Large language models can be powerful tools for chemistry if we acknowledge their limits

ChatGPT

Source: © Shutterstock

‘Is a screw chiral?’ is a good test of the capabilities of a large language model

Working in a technology role within pharma chemistry, it is currently impossible to evade conversations about the large language model (LLM) ChatGPT. This chatbot quickly became the fastest-growing consumer application ever, notable for making conversation with (loosely defined) artificial intelligence accessible to anybody. I signed up with my existing Google Account and can chat with the bot conversationally by typing plain English into a website. ChatGPT is also very powerful. It can summarise long texts or dig out specific information, give advice on tone in emails, edit or write code, make suggestions for projects, or do pretty much anything you ask it to – as long as you accept that the answer might be wrong. That combination of power and accessibility has made the bot the latest technology hype.

Tech buffs will be familiar with the Gartner hype cycle, a measure of excitability about any new development. Typically, once a breakthrough becomes popular, there soon follows a peak of hype and inflated expectations, often bolstered by marketers trying to make money. There’s a gold rush feeling, where everyone tries to get on board because they don’t want to be left behind. But when people take on new tools for the wrong reasons, or a use case naturally doesn’t work out, the peak gives way to a trough of disillusionment. Users are disappointed it hasn’t changed the world and made them a cup of tea at the same time, and companies relying on the tech may fail. Lastly, if the technology is actually worthwhile it eventually reaches a business-as-usual plateau with neither uncalled-for disillusionment nor overexcitement.

The Gartner hype cycle is subjective, hits different users at different times, and is also not actually a cycle. However, once a tool has already hit a hype peak, it’s not a bad observation of what, psychologically, happens next.

Stored records -
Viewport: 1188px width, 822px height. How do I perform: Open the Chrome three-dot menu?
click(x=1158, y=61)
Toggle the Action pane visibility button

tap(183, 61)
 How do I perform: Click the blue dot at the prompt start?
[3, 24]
...
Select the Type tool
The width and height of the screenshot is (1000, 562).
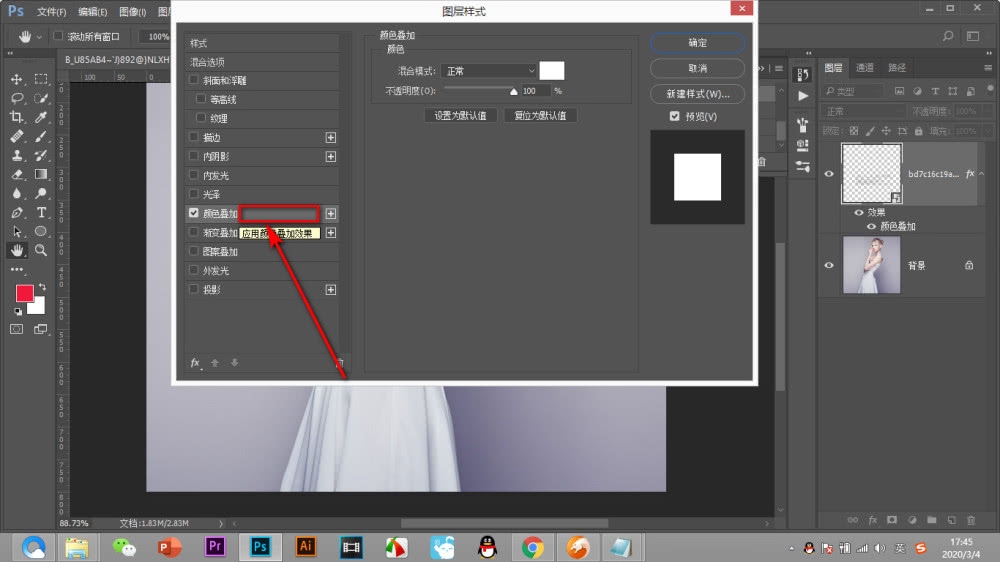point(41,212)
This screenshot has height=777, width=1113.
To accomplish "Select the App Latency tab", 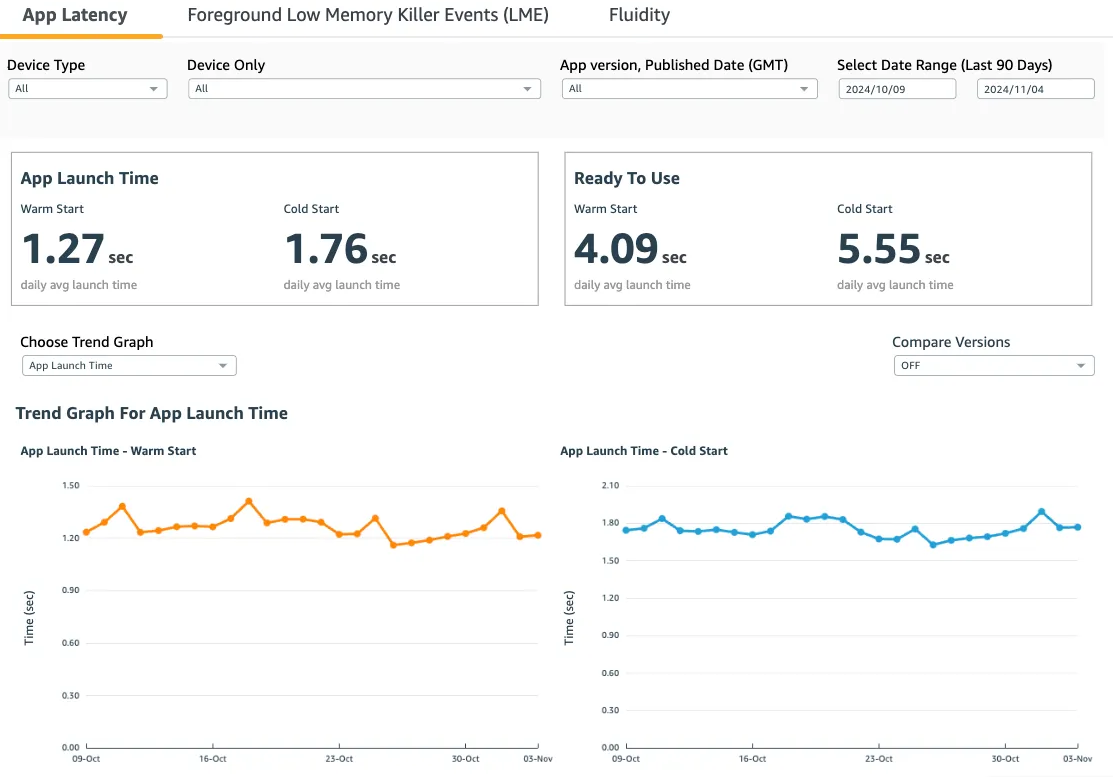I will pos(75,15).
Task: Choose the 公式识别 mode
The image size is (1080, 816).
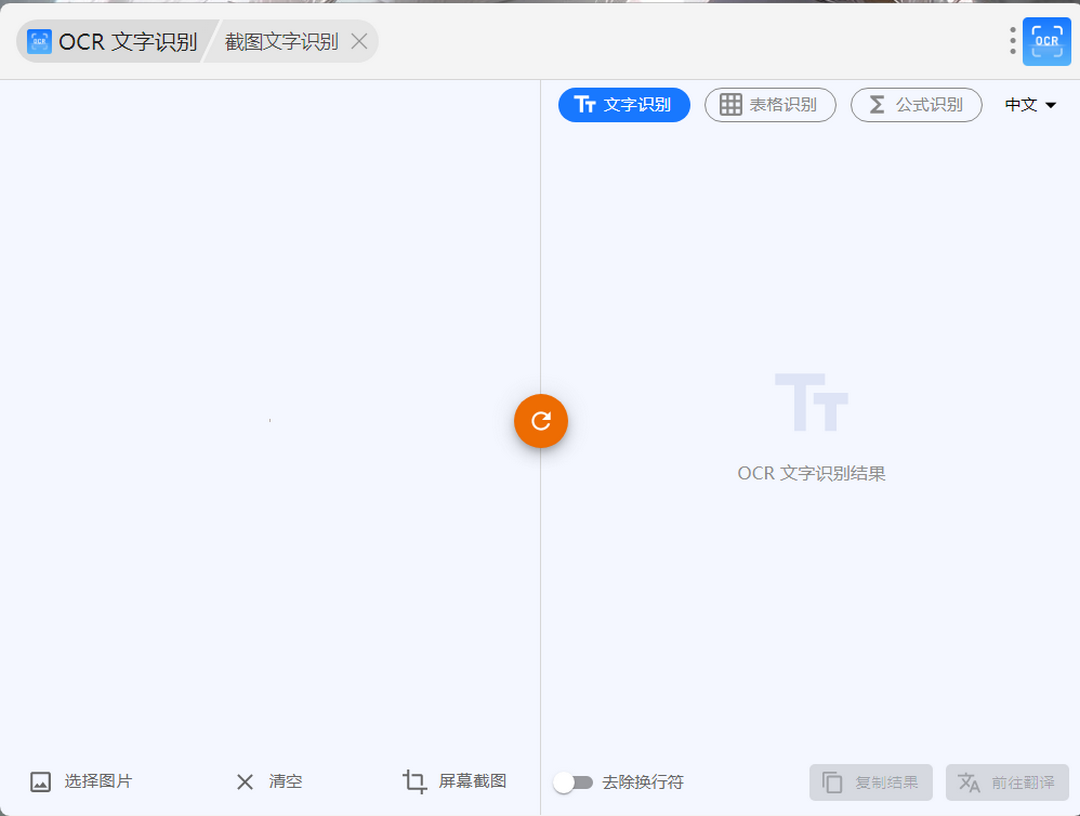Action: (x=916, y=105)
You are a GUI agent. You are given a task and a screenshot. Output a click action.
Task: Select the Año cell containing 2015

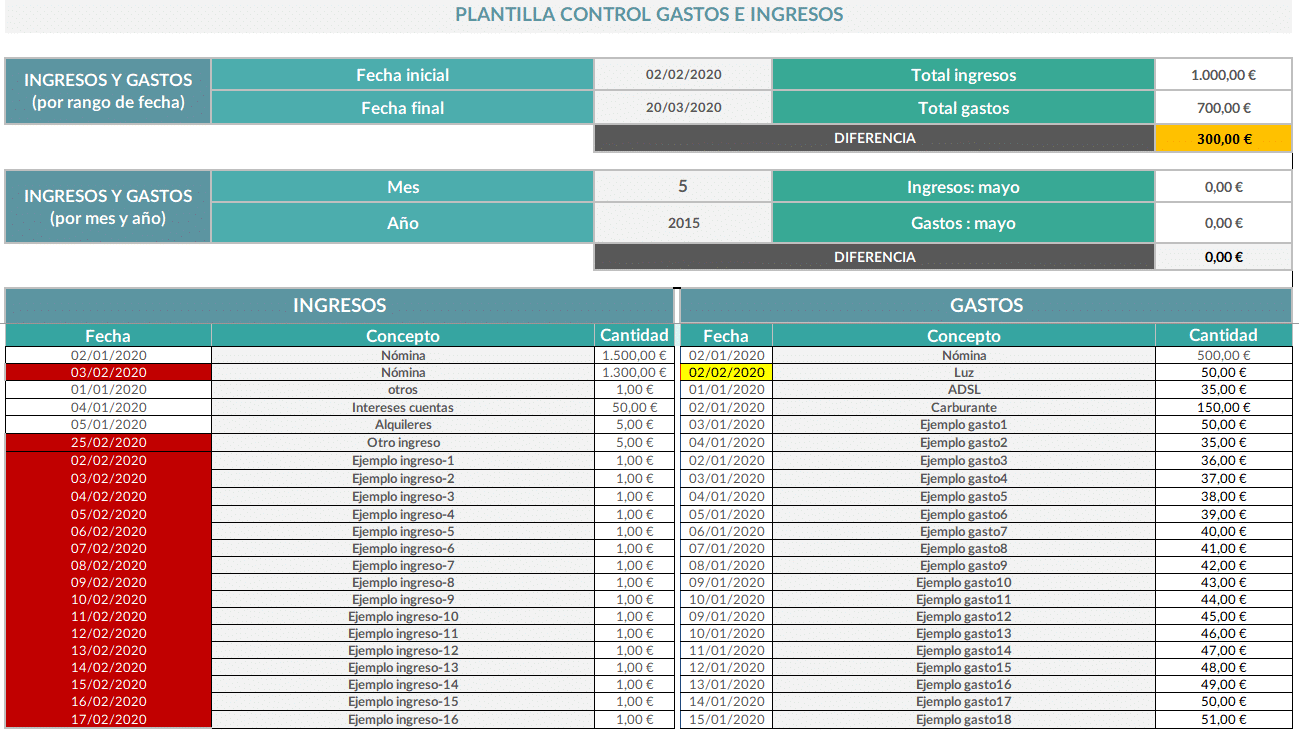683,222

Task item -
Answer these questions about the passage on large language models:
1. What did the writer use to sign up for ChatGPT?
2. In the Gartner hype cycle, what follows the peak when people take on new tools for the wrong reasons?
3. Besides being subjective and hitting different users at different times, what does the passage say the Gartner hype cycle is not?

Task response -
1. An existing Google Account.
2. A trough of disillusionment.
3. It is not actually a cycle.